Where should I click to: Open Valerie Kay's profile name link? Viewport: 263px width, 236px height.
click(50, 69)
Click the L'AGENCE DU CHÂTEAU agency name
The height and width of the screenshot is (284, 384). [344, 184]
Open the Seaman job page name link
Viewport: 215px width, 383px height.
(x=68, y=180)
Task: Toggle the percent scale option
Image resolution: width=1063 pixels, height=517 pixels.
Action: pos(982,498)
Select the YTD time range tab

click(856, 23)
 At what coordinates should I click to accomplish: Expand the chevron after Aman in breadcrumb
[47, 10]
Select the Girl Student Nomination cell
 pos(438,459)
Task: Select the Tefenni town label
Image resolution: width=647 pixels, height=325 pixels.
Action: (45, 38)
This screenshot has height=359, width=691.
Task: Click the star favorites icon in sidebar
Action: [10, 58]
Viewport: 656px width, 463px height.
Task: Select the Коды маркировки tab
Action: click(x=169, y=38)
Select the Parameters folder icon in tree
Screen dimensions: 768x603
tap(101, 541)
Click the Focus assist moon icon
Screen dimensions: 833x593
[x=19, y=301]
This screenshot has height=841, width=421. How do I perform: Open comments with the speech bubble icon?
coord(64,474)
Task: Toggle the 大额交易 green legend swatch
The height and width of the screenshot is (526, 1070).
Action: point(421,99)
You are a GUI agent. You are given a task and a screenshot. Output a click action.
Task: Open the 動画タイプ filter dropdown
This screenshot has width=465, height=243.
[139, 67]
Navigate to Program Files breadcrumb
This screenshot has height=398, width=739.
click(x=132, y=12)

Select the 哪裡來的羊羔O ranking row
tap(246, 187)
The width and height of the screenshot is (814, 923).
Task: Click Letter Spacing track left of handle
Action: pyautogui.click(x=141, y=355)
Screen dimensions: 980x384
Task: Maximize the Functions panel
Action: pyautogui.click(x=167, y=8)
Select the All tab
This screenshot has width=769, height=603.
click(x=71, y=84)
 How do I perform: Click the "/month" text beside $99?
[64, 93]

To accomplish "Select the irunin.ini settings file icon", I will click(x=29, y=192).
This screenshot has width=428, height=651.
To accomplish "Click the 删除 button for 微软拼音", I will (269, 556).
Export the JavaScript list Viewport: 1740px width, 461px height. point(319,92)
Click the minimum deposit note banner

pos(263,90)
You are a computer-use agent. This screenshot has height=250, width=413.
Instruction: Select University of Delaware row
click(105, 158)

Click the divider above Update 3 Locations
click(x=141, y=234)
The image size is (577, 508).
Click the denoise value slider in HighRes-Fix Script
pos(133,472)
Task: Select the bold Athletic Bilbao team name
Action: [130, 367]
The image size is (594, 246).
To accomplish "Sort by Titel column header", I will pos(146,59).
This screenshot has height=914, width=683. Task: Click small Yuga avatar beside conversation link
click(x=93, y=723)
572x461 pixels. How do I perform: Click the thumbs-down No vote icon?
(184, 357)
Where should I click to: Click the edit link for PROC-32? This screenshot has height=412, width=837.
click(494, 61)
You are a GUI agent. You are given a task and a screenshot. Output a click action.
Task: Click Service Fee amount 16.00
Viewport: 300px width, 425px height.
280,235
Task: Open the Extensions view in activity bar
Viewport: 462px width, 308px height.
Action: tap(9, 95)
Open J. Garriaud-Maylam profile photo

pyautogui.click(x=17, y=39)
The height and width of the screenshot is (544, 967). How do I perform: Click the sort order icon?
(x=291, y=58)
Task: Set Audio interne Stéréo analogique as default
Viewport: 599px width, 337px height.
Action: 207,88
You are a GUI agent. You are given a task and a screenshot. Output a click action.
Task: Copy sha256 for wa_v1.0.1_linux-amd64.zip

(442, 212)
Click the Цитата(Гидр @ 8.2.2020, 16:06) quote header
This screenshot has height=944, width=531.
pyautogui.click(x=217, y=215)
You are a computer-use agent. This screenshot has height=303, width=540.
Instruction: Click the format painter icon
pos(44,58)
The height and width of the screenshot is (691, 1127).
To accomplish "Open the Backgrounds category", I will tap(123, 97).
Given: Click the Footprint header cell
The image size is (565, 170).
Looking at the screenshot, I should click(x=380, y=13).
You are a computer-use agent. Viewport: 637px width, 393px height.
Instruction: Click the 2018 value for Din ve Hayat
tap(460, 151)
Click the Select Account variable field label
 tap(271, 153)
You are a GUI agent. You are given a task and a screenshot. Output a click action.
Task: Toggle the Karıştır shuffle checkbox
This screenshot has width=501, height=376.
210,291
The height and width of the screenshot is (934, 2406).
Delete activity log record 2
+---+
— Assigned task —
Copy, without any change, the lines above from the one containing "The height and width of the screenshot is (934, 2406)." to the end, both ends included. Add nothing else.

— The completed task —
The height and width of the screenshot is (934, 2406).
Delete activity log record 2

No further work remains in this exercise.